Римские пастухи устраивали парилии, парились, растапливали парилку четыре раза в месяц.

В Советской армии по наследству от Русской императорской армии баню также устраивали раз в неделю, с субботы на воскресенье.

Баню любили и богатые:

«Бани Агриппы (Thermae Agrippae), создавшие пример для дальнейшего строительства императорских бань, усиливали развлекательную направленность Марсова поля. В процветающих после постройки Акведука Дева термах, первом банном комплексе столицы, имелись озелененные участки для упражнений, бассейны для плавания и великолепные художественные произведения.[2709] После смерти Агриппы эти термы были сделаны бесплатными»[2710].[2711] Общественные бани появляются и в провинциях, например, в городах Причерноморья.[2712]

Хорошо передал банный дух В. С. Высоцкий:

Протопи ты мне баньку, хозяюшка,

Раскалю я себя, распалю,

На полоке, у самого краюшка,

Я сомненья в себе истреблю.

Разомлею я до неприличности,

Ковш холодный — и все позади.

И наколка времен культа личности

Засинеет на левой груди.

Протопи ты мне баньку по-белому —

Я от белого свету отвык.

Угорю я, и мне, угорелому,

Пар горячий развяжет язык.

Сколько веры и лесу повалено,

Сколь изведано горя и трасс,

А на левой груди — профиль Сталина,

А на правой — Маринка анфас.

Эх, за веру мою беззаветную

Сколько лет отдыхал я в раю!

Променял я на жизнь беспросветную

Несусветную глупость мою.

Протопи ты мне баньку по-белому -—

Я от белого свету отвык.

Угорю я, и мне, угорелому,

Пар горячий развяжет язык.

Вспоминаю, как утречком раненько

Брату крикнуть успел: «Пособи!»

И меня два красивых охранника

Повезли из Сибири в Сибирь. [2713]

Римляне не воевали с травой и крысами.

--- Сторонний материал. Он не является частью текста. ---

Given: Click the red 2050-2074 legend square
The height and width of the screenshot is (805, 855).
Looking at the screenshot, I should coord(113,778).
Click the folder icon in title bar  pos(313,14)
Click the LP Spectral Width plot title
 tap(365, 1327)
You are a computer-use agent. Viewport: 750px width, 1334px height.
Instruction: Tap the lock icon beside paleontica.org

Они боготворили природу, изменяя ее даже лопатой. Но не на войне. Пройдя через дыру Януса, природа становилась их врагом. В санскрите pāla не только пастух, но и царь, покровитель, хранитель, защитник.[2714]

В мире же, в природе, в перевернутом Риме, покровительство мужика-лапотника необходимо семье. Чтобы выжить и оставить потомство надо быть как Янус или Иван.

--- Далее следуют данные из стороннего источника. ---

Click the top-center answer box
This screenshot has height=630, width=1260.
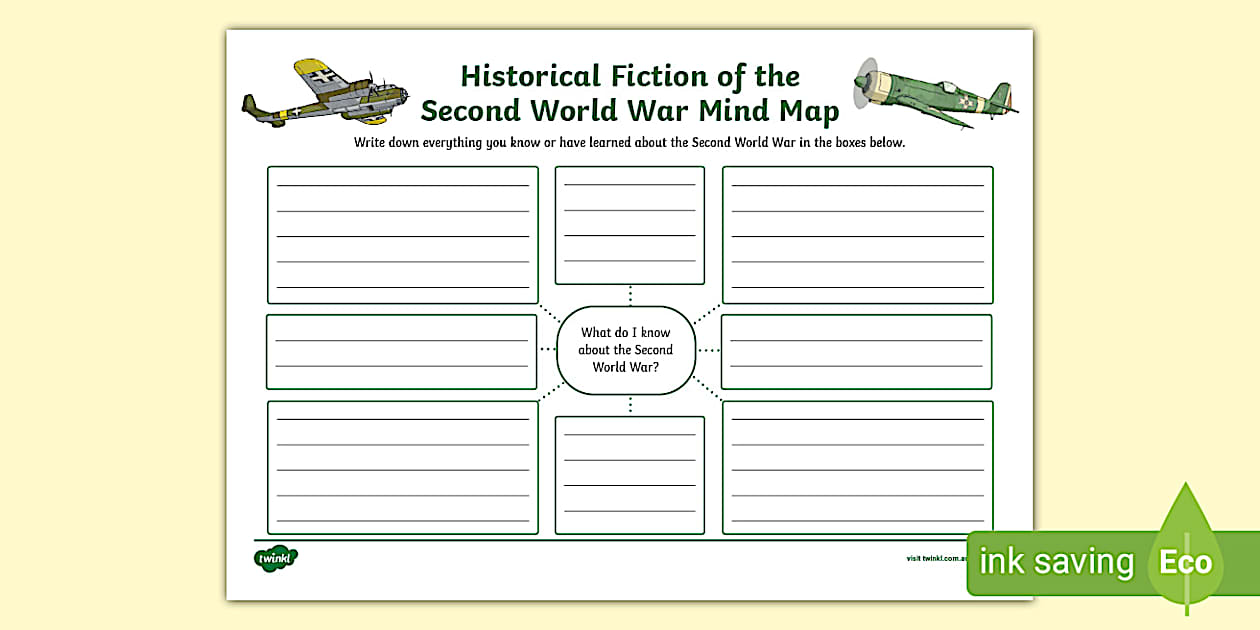tap(629, 225)
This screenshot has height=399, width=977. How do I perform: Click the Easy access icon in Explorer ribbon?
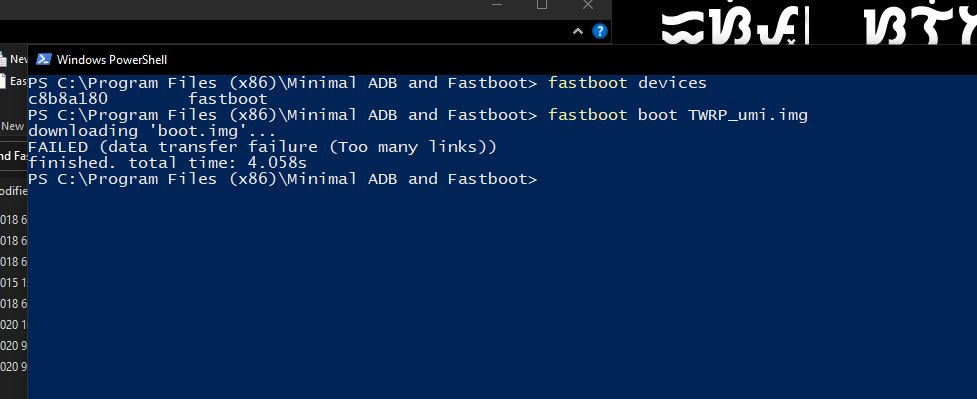pos(3,81)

Если же веками воевать с природой в гражданских воинах можно, как говорят русские люди, доестествиться и до мышей. Военные США на островах атолла Эниветок в западной части Тихого океана в период с 1948 по 1958 год произвели около 40 взрывов. Огненные смерчи выжгли или облучили все живое. В конце 70-х годов войска обеззаражили острова. Тогда же острова посетили биологи. Высокая радиоактивность была отмечена в почве, растительности, а также в морских беспозвоночных и рыбах, обитающих около коралловых рифов. На одном из островов, который пострадал во время взрывов меньше других, биологи на всякий случай установили ловушки, чтобы посмотреть, выжил ли кто-нибудь в этом аду. Все ловушки заполненили крысами. Грызуны выглядели несколько крупнее своих сородичей, которых не коснулась радиация. Дальнейшее исследование крыс с атолла Эниветок показало, что и продолжительность их жизни была значительна выше средней. Биологи сделали вывод, что повышенная радиация не оказала на крыс никакого отрицательного воздействия, а скорее наоборот — способствовала увеличению размера тела и продолжительности жизни.[2715]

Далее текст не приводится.